Task description
Reproduce the section of the Bradford City finances text that opens with the words containing "By Jason McKeown" and closes with "financially worse off.", renaming "BT Sport" as "the broadcaster" throughout.

By Jason McKeown
It says much about the growing disenchantment of many Bradford City supporters that news of the Halifax cup tie being shown live, on BT Sport, prompted jokes about how the £67,000 windfall would somehow leave the club financially worse off.
On many recent occasions where it seems the Bantams have been boosted by good financial news, expectations have been quickly dampened by the club’s board, who have pointed out that more revenue is still needed to cover budget deficits. £67,000 is a welcome bonus to the club’s coffers, but it won’t be evidenced through extra transfer market activity. The books need to be balanced by around £750k-£1 million before the end of the season, and the BT Sport money will go towards bridging that sizeable shortfall.
But it is a difficult sell to many supporters, with a degree of head scratching taking place that leads to cynicism and distrust in the club’s board. “Where has the money gone?” is a familiar utterance that follows every recent defeat. There’s a sharp tongue behind those supporter wisecracks.
The Exeter effect
When Exeter City achieved back-to-back promotions in 2008 and 2009, taking them from the Conference to the upper echelons of League One, their meteoric rise was attributed to solid foundations built upon a giant cup windfall. In January 2005, the non-league Grecians’ drew Manchester United away in the third round of the FA Cup, improbably holding them to a draw and enjoying the bonus of a televised replay at St. James Park. They lost, but the two games generated what for Exeter was a life-changing sum of £1 million.
As Bradford City celebrated reaching the League Cup Final in January 2013, there were heady expectations that – like Exeter – the future was now assured, and that the club would use its new-found riches to climb back up the Football League ladder. Yet 12 months after promotion from League Two was achieved via the play off final, this summer City embarked on a range of cost-cutting measures that have resulted in a difficult League One campaign so far.
All of which has led questions over what happened to the League Cup legacy. If 2013 ranks amongst the biggest parties in the club’s history, 2014 is proving a painful hangover the morning after. A hangover where at some point we open up our wallet and feel confused as to where all those crisp ten pounds notes have disappeared to.
Since 2012, the Bradford City board have deployed a strategy of setting Phil Parkinson a playing budget higher than the business can afford at the point it is spent (during the close season), with variants in place for recouping these losses over the campaign. In the summer David Baldwin told Width of a Post that the objective is to begin each new financial year (starting on 1 July) with either no debt from the previous season or with a profit carried over.

Dataset excerpt:
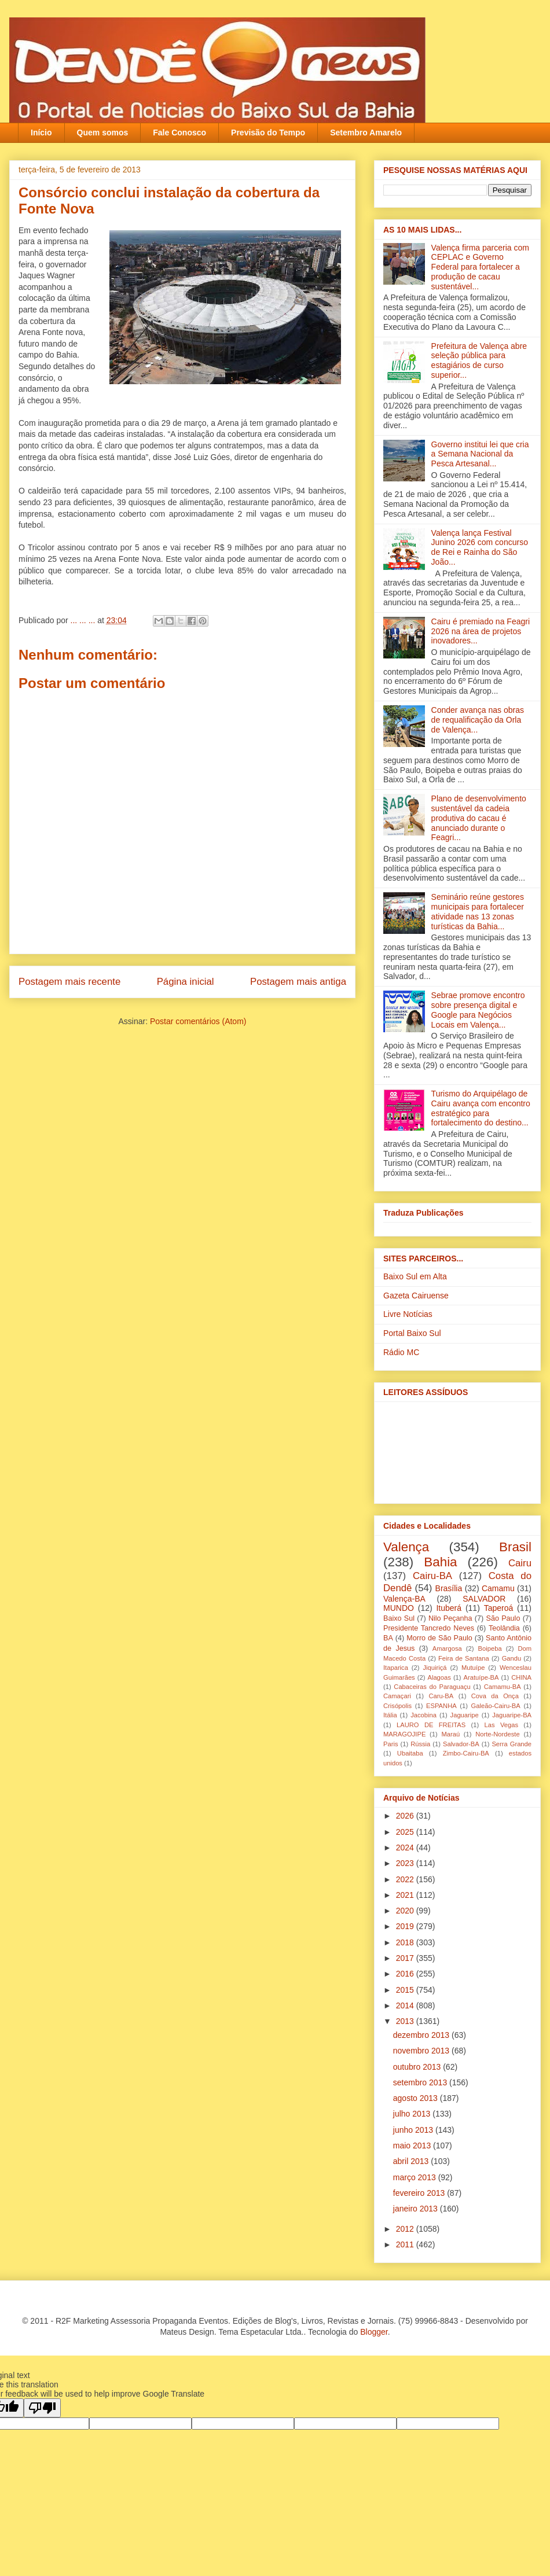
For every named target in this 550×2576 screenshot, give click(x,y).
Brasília (449, 1588)
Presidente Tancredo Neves (428, 1628)
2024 (406, 1847)
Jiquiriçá (434, 1667)
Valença (406, 1547)
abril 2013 (412, 2161)
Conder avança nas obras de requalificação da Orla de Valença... (477, 719)
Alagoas (438, 1677)
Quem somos (103, 132)
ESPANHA (441, 1705)
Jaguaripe (464, 1715)
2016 (406, 1973)
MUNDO (398, 1608)
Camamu (498, 1588)
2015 (406, 1989)
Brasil (515, 1547)
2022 (406, 1879)
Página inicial (185, 981)
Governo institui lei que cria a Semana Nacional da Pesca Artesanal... (480, 454)
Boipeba (490, 1648)
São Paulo (503, 1618)
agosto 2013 (416, 2098)
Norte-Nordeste (497, 1734)
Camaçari (397, 1695)
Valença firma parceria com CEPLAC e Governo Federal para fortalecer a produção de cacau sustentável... (480, 267)
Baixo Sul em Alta (415, 1276)
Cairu (519, 1563)
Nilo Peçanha (450, 1618)
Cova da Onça (495, 1695)
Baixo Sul (399, 1618)
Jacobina (423, 1715)
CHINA (521, 1677)
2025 (406, 1832)
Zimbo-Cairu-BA (466, 1753)
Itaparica (395, 1667)
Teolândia (504, 1628)
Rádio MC (401, 1352)
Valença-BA (404, 1598)
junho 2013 (414, 2130)
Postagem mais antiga (298, 981)
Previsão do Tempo (268, 132)
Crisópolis (397, 1705)
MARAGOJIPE (404, 1734)
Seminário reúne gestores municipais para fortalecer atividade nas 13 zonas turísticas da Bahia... (477, 911)
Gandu (512, 1658)
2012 (406, 2228)
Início (41, 132)
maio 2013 (413, 2145)
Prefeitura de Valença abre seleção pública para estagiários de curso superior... (479, 360)
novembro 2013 (422, 2050)
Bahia (440, 1562)
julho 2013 (413, 2113)
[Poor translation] (42, 2407)
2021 (406, 1895)
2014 (406, 2005)
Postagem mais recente (69, 981)
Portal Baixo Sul (412, 1333)
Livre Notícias (407, 1314)
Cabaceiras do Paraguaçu (432, 1686)
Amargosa (447, 1648)
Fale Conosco (179, 132)
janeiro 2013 (416, 2208)
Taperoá (499, 1608)
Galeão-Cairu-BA (495, 1705)
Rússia (420, 1743)
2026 (406, 1815)
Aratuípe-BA (481, 1677)
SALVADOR (484, 1598)
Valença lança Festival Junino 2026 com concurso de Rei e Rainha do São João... (479, 547)
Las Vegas (501, 1724)
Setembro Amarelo (366, 132)
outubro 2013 (418, 2066)
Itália (390, 1715)
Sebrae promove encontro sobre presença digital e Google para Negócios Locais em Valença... (478, 1010)
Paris (390, 1743)
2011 (406, 2244)
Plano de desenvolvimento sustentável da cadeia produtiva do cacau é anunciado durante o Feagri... (478, 818)
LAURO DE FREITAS (431, 1724)
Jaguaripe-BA (511, 1715)
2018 (406, 1942)
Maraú (450, 1734)
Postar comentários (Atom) (198, 1021)
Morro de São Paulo (439, 1638)
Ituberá (448, 1608)
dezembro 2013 (422, 2035)
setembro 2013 (421, 2082)
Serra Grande (511, 1743)
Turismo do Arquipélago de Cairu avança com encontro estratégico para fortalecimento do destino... (480, 1108)
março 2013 (415, 2177)
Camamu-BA (502, 1686)
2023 (406, 1863)
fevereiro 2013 (420, 2193)
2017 (406, 1958)
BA (388, 1638)
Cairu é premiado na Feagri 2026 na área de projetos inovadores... (480, 631)
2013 (406, 2021)
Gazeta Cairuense (416, 1295)
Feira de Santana (463, 1658)
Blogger (373, 2331)
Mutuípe (473, 1667)
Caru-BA (440, 1695)
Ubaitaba (410, 1753)
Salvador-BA (461, 1743)
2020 (406, 1910)
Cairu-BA (432, 1575)
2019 (406, 1926)
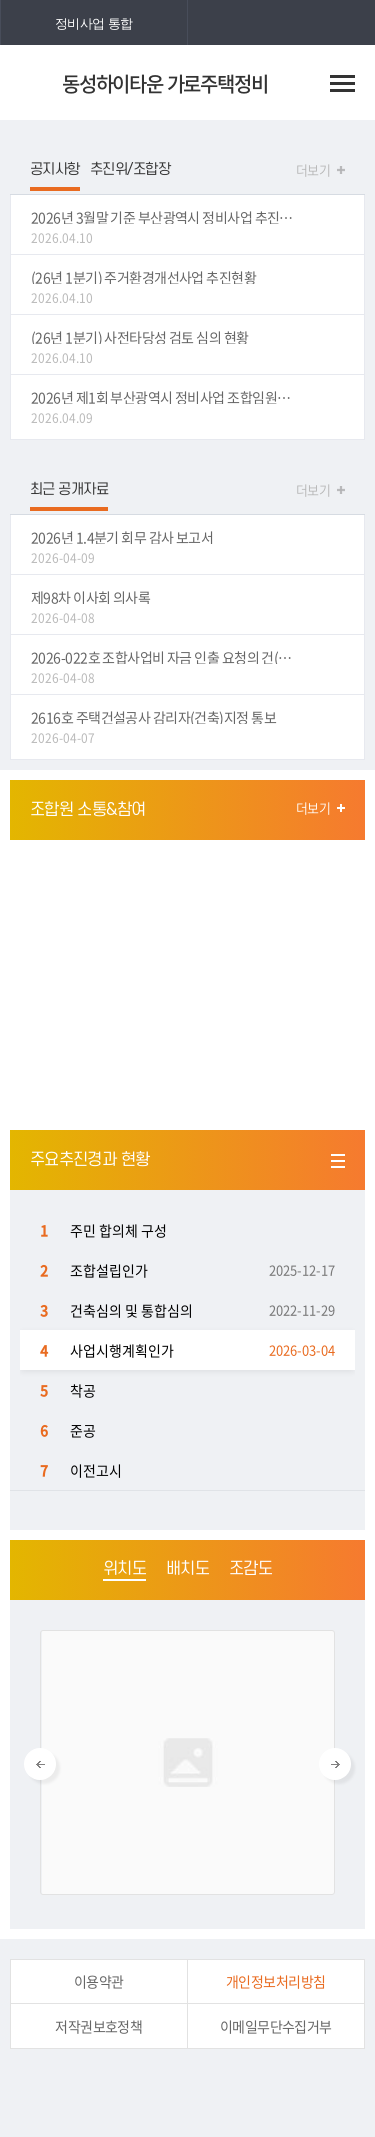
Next (335, 1764)
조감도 (250, 1569)
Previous (40, 1764)
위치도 (124, 1569)
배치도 (187, 1569)
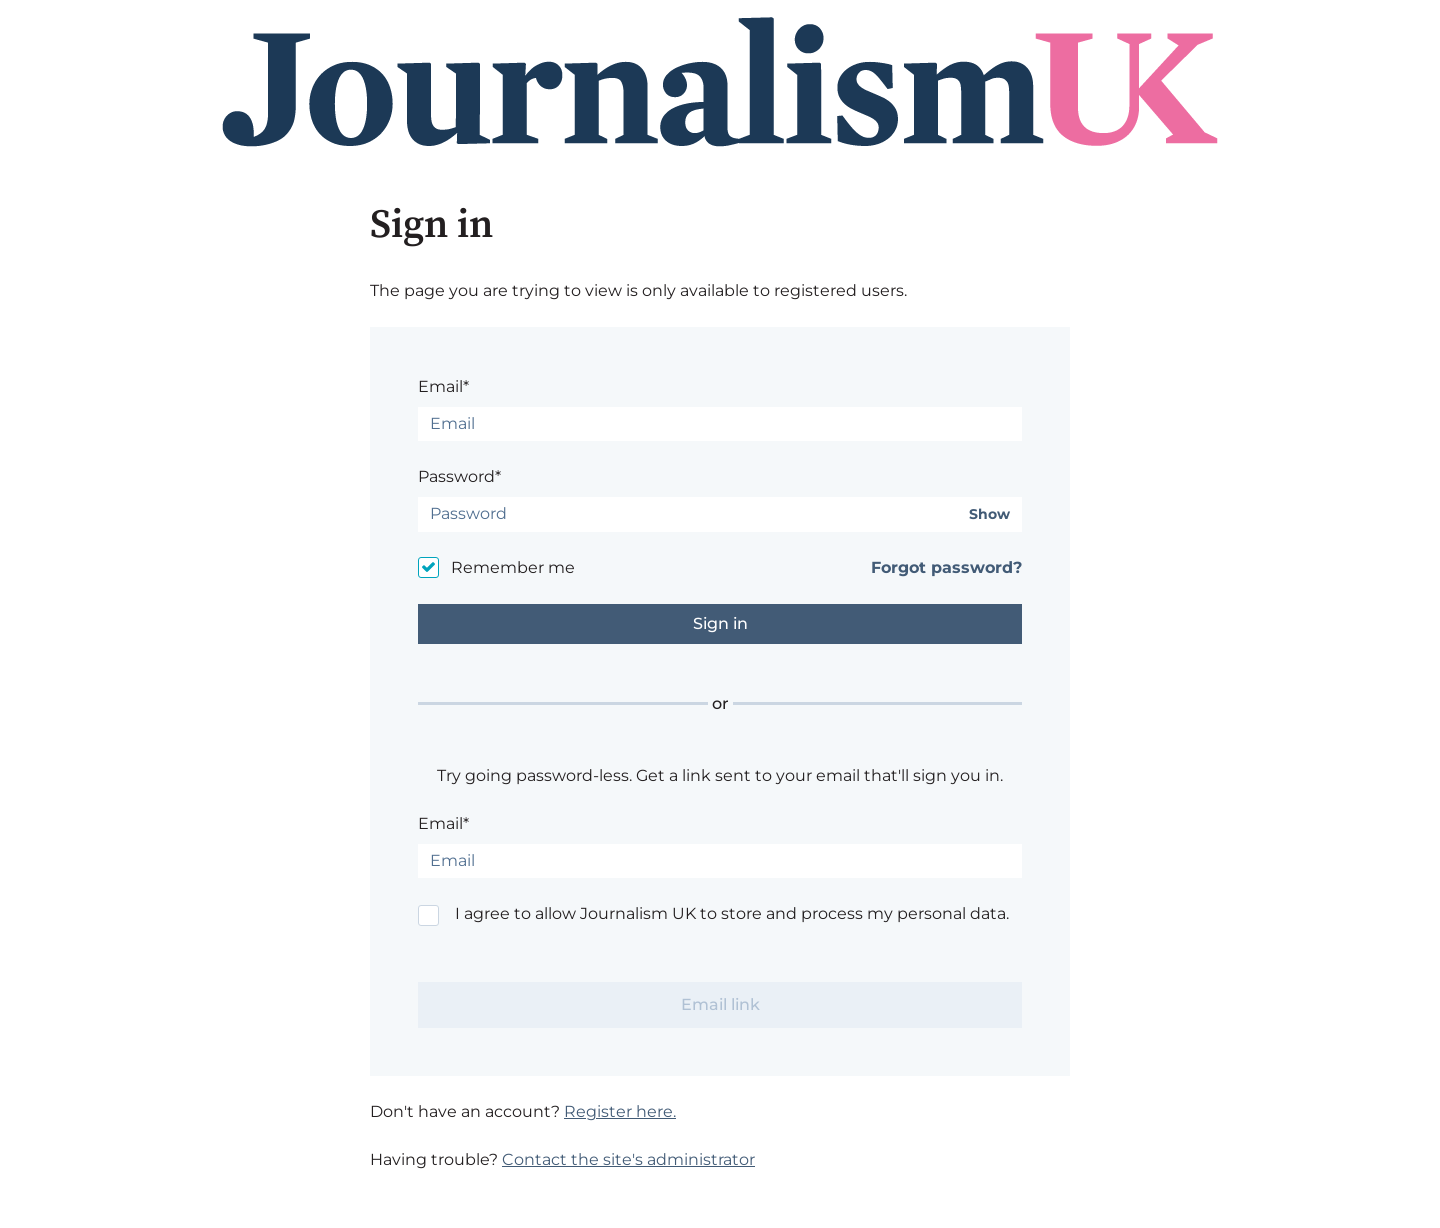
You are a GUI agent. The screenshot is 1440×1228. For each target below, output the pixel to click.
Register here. (620, 1111)
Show (989, 514)
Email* (443, 386)
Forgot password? (946, 567)
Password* (459, 476)
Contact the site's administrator (628, 1159)
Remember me (513, 567)
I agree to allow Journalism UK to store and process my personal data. (732, 913)
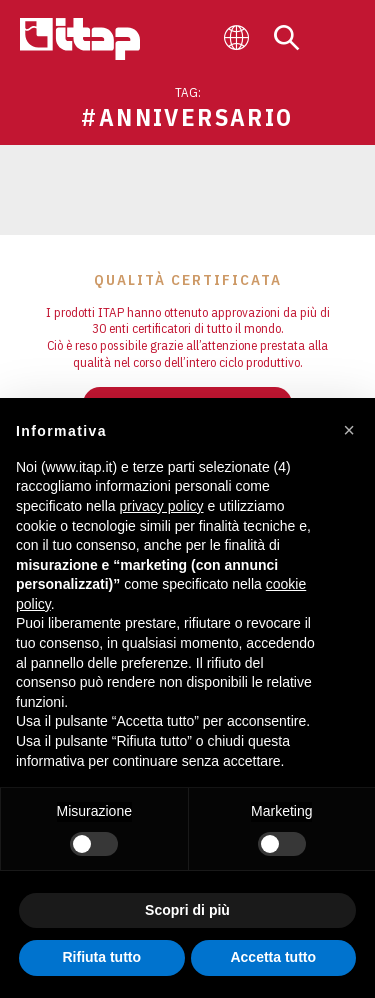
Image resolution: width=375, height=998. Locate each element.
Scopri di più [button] (187, 910)
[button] (349, 430)
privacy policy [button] (162, 506)
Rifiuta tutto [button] (101, 957)
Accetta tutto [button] (273, 957)
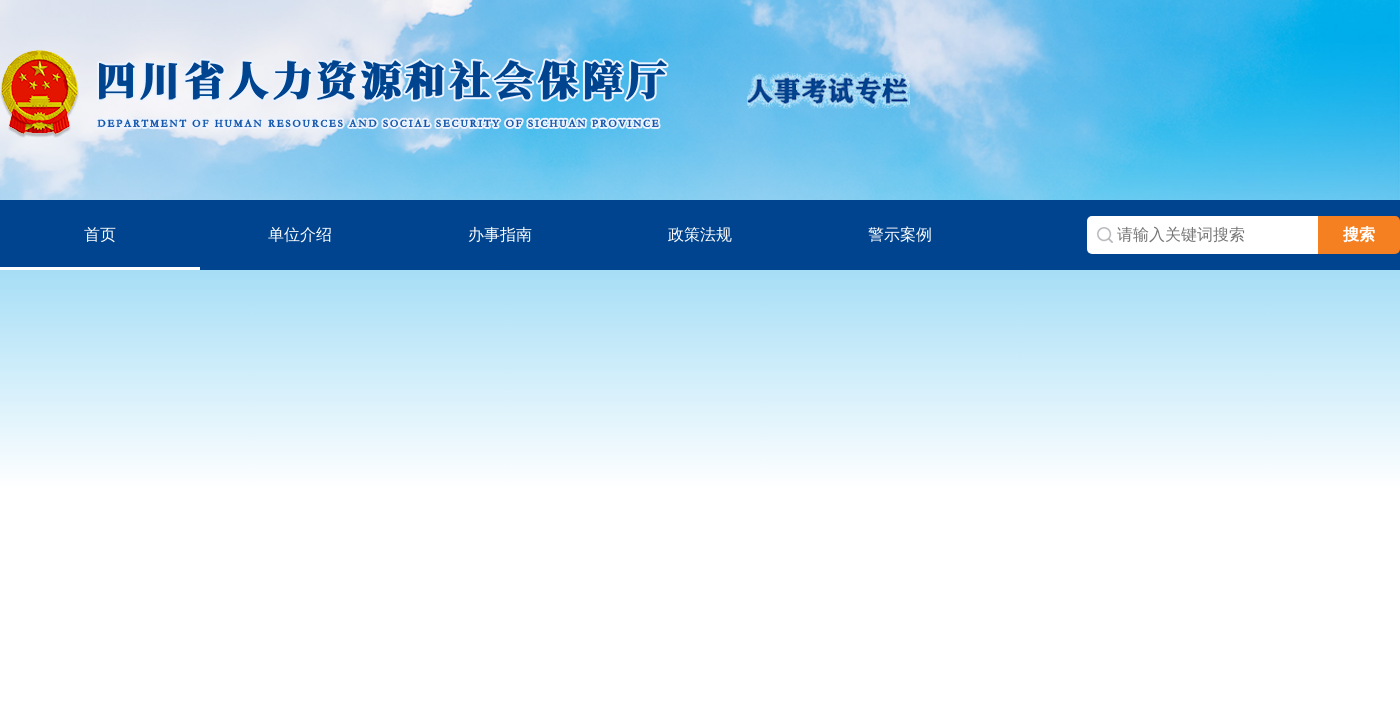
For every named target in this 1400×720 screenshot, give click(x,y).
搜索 (1359, 234)
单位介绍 (300, 234)
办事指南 (500, 234)
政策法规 (700, 234)
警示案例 (900, 234)
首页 (100, 234)
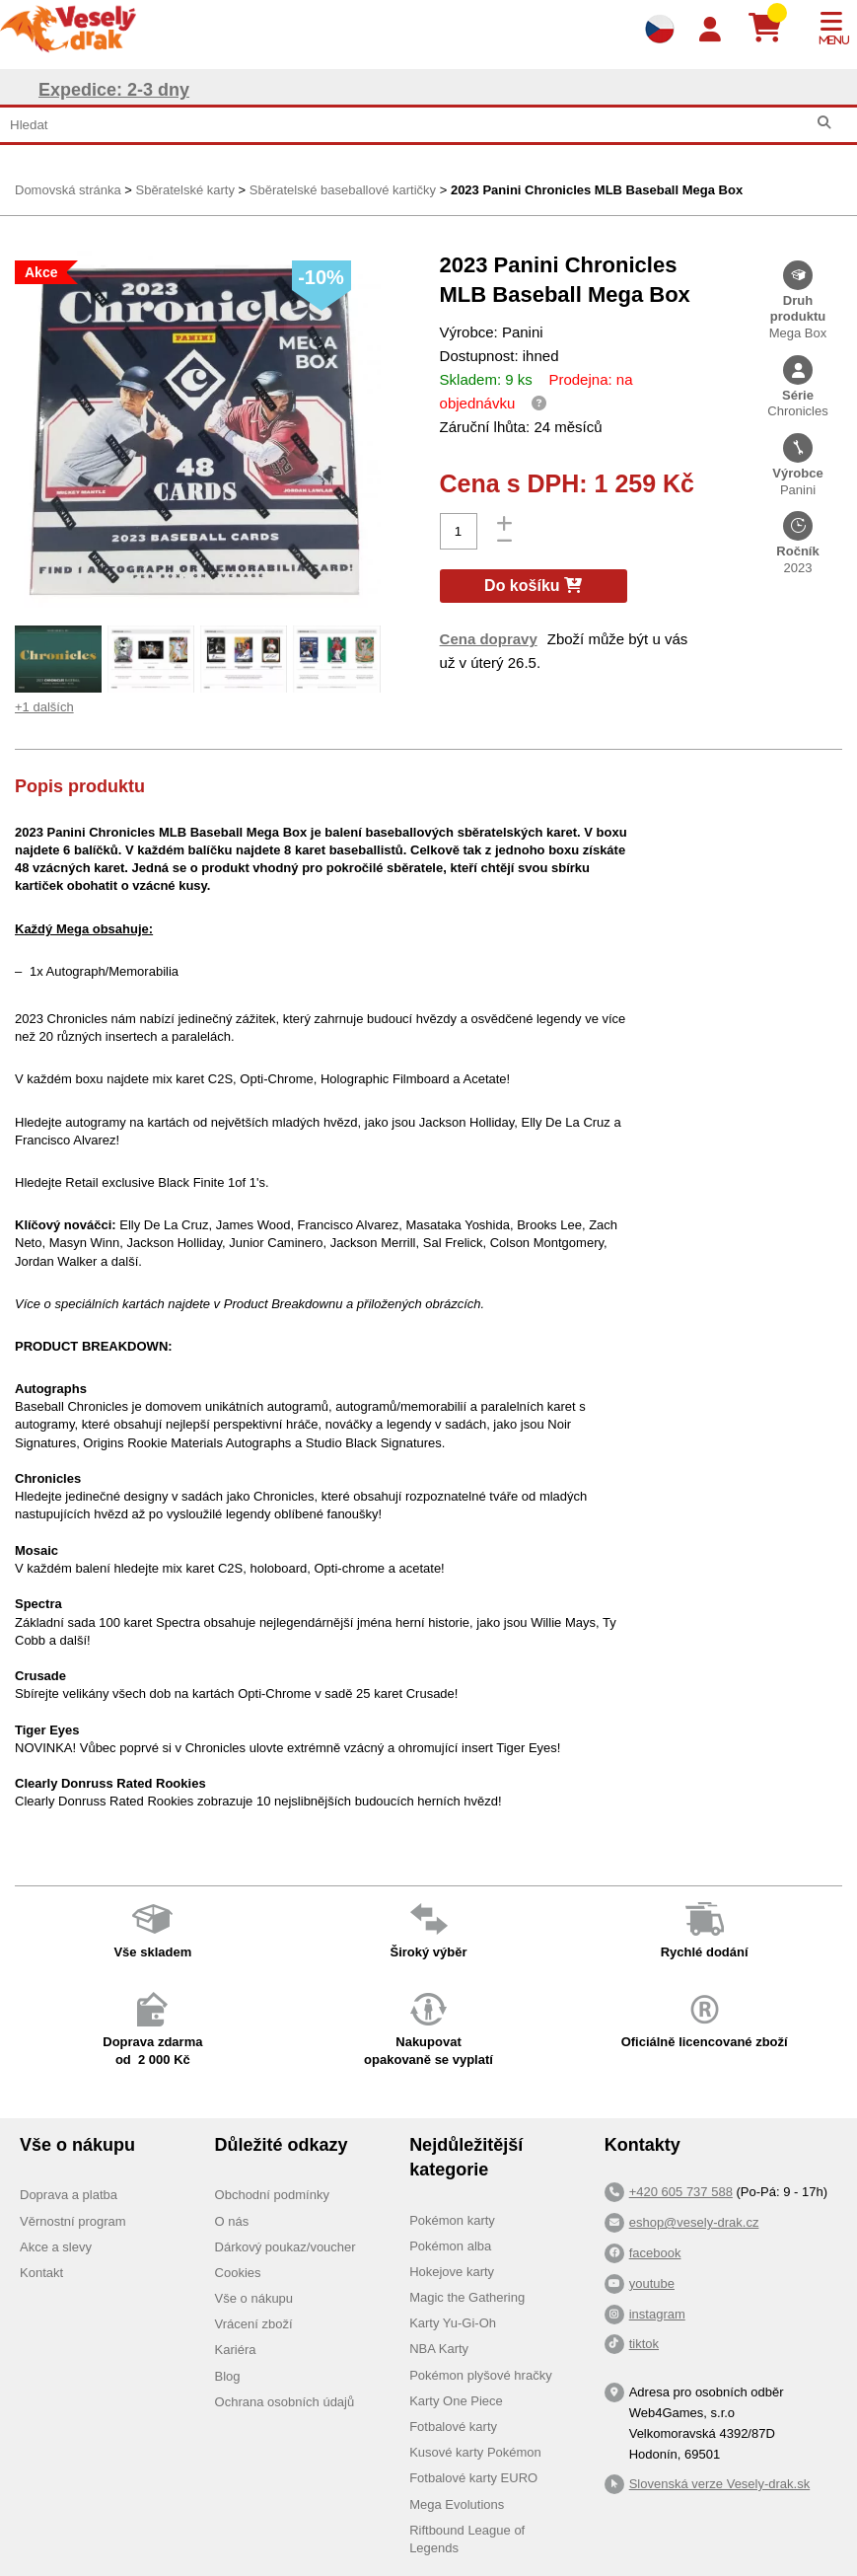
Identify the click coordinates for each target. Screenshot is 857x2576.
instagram (657, 2314)
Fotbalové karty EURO (473, 2477)
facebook (655, 2252)
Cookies (238, 2272)
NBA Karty (438, 2348)
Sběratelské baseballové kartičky (343, 190)
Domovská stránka (68, 190)
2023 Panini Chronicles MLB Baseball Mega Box (597, 190)
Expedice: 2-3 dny (113, 90)
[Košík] (773, 28)
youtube (652, 2283)
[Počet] (458, 531)
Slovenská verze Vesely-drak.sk (720, 2483)
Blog (228, 2376)
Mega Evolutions (456, 2504)
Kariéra (235, 2349)
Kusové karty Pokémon (475, 2452)
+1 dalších (44, 706)
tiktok (644, 2343)
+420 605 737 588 (681, 2191)
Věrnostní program (73, 2221)
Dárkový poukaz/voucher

Finished task
By Jason McKeown
It says much about the growing disenchantment of many Bradford City supporters that news of the Halifax cup tie being shown live, on the broadcaster, prompted jokes about how the £67,000 windfall would somehow leave the club financially worse off.